だから隣からなんか不穏な空気を混ぜた瞳でこっちを見てくるのはやめてほしいな、とソフィはリヴィオに視線を合わせないことにする。絶対なんか気づかれとるのが怖い。
「アディは学園で魔法を学んでいますから。私が魔法を教えた事なんて、ほとんどないよね?」
「技を盗むくらいはさせてもらってますけどね」
「あら」
ぱちぱちと瞬きするレイジニアンに、アドルファスはニヤリと口の端を上げた。楽しそうなのに、何か良からぬことを企んでそうに見える笑みである。悪人顔って損だな。
「周囲から浮かないようにと気を遣ってくださった母上には悪いんですが、俺の魔法は、魔導士としては結構邪道ですよ」
「え、気付かなかった!」
「まあ、母上のやり方とも違いますしね」
「アドルファスはよく、家庭教師と違う話をしてくれるから楽しかったな」
「それは良かったです」
「ええ……なんか複雑だけど…………まあいいや」
はあ、とため息をついたレイジニアンは、「それで?」と三度ソフィを見た。
「あなた、どうやって魔法を学んだの」
「え、っと」
言い淀むソフィに、レイジニアンは「あ」とソフィの手を握った。ほっそりとした指先にソフィが思わずどきりとすると、柔らかく細められた瞳がソフィを映している。

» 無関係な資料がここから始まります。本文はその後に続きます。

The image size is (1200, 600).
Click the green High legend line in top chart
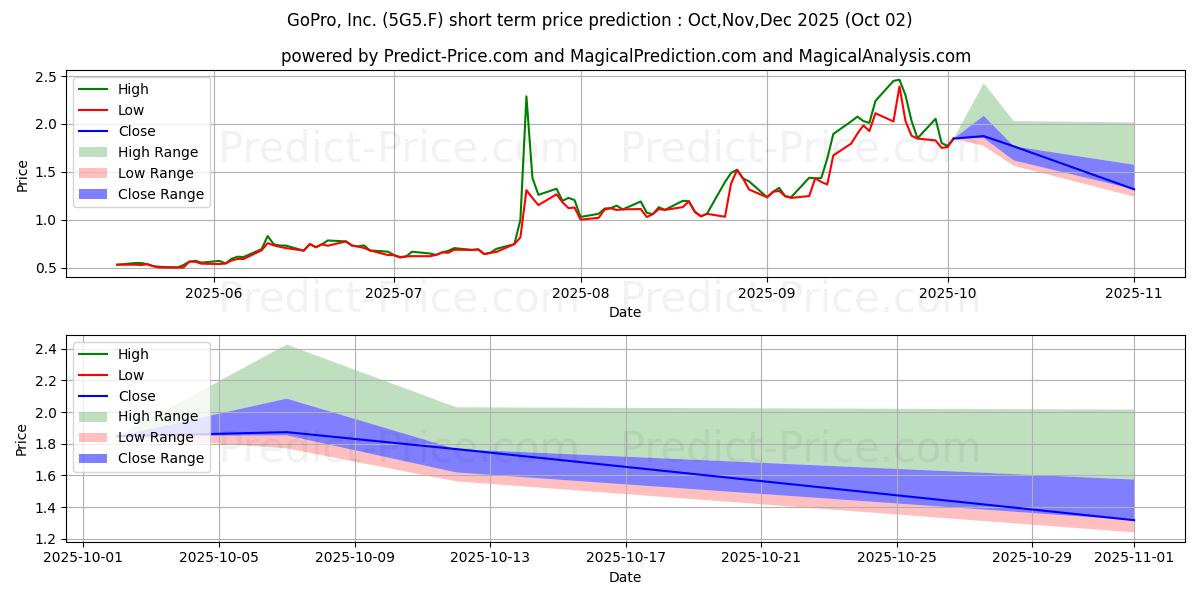[96, 89]
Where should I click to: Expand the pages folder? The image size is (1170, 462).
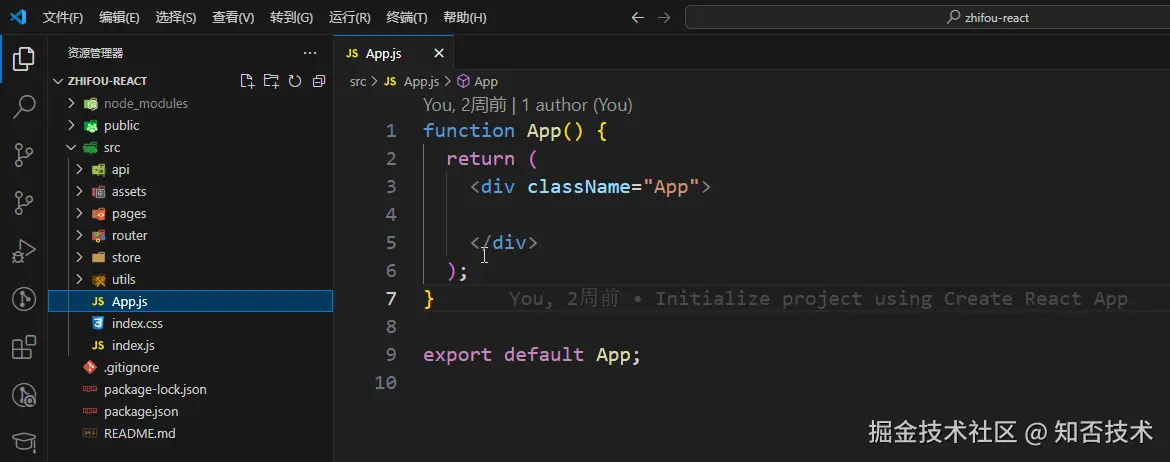click(80, 213)
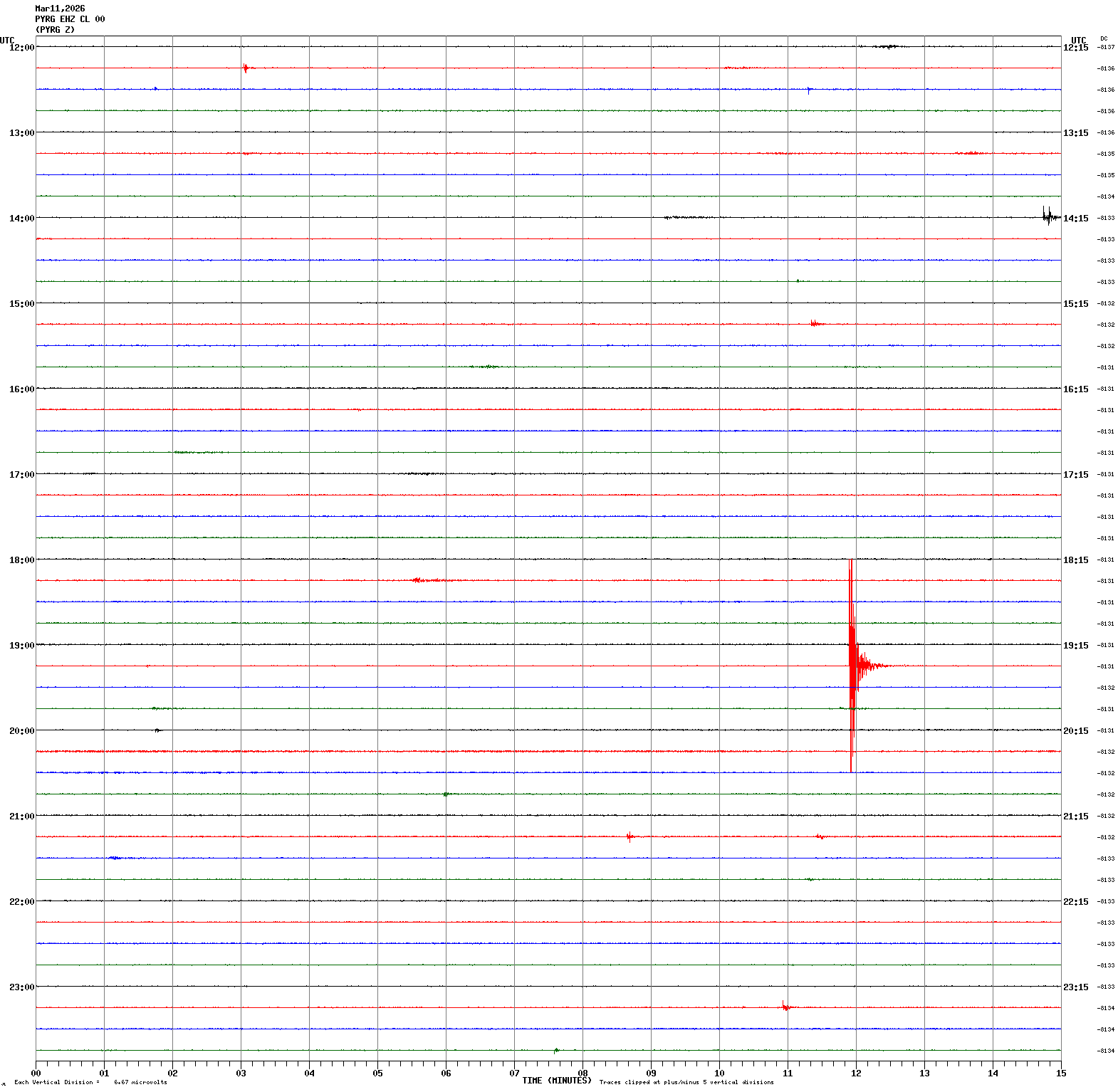Click the PYRG EHZ CL 00 station title
Viewport: 1118px width, 1092px height.
tap(70, 19)
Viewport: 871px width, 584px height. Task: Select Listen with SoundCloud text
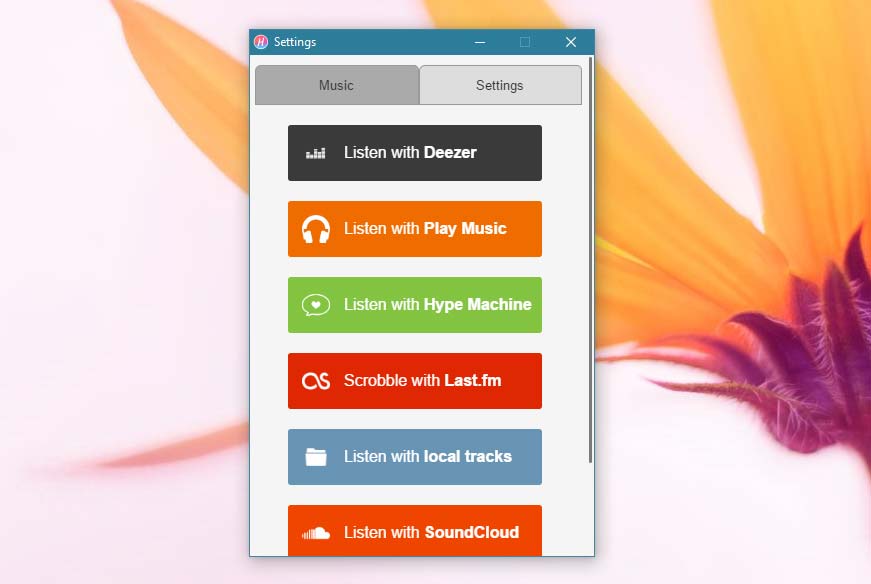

「言っておくけど、責めているわけじゃないよ? 魔女にとって魔女であることは誇りだし、魔女を嫌う魔導士もいるけど、魔女以外から見れば、魔女だろうと魔導士だろうと大した問題じゃないもんねえ」
どちらでもいい、と思った己を見透かされているようでどきりとするソフィであったが、レイジニアンは気付いた様子もなく、にこりと笑った。

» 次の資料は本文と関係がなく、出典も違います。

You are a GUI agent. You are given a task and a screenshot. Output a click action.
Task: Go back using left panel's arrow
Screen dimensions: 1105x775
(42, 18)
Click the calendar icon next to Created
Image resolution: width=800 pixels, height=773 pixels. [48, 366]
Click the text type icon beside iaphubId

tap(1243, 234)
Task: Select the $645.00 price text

「魔導士にとって魔法が学問なら、魔女にとって魔法は生きる事そのものよ。私たち魔女は、自然と会話できることを誇りに思っているの」
「会話、ですか?」
「ええ。この世界を構成する魔導力の一つ一つを感じて、呼びかけて、そして応えてくれるのを待つのだから、会話でしょ?」
「なるほど、魔導士とは違うようだ」
うむ、と頷いた声に、レイジニアンがソフィから手を離した。
レイジニアンの向こうを見ると、エーリッヒが輝くようなアクアマリンで、にこにこと微笑んでいる。

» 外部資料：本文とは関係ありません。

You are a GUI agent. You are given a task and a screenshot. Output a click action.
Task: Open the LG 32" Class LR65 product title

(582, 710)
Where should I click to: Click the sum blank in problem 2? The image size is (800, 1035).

「魔導士は、自分の魔力を操作し、自然界の魔力と反応させることで魔法を発動する、と習うが、魔女は自然界の魔力を構成するもの自体に働きかけるわけだな」
「そうですね。イメージする事や魔道力を視ることを重視する考えは、魔導士にはあまりない気がします」
ソフィは、ちら、とついにソファで寝息を立て始めたアズウェロを見やった。
眠るエレノアの前に立った時、神様の低い声は、「視ろ」とソフィを導いた。それはレイジニアンの言う魔女のやり方ととても似ている。似ている、つーか、まんまだ。
つまりはそれだけ、魔女は自然に近い存在、ということなんだろうか。
それはなんか壮大な話の気配がする。
このままそっとしておいた方が良いやつだ。魔法の知識なんざ碌にないソフィが手を出すには、あまりに無謀というものなので、ソフィはそっと思考に蓋をした。
「ソフィ」
そこでタイミング良く名前を呼ばれ、ソフィは顔を上げる。
視線が合うと、リヴィオはちょっとだけ眉を寄せた。
「つまりソフィは、僕の知らない魔女の知り合いがいるということなんでしょうか」
「君ほんと重たいな」
「うっ」
「重たい?」
ソフィが首を傾げると、ふ、と静かな声が笑う。じっと話を聞いていたエレノアが、くすくすと笑っているのだ。波打つブルネットのように柔らかい声は、ソフィと目が合うと「失礼」と笑いが滲む声で言った。
「すまない、良いコンビだなと思ったらつい」
ふ、と目尻を下げたエレノアの瞳と言葉は何かを含んでいて、けれどソフィがそれに考えを巡らせる前に、エレノアはソフィに問いかけた。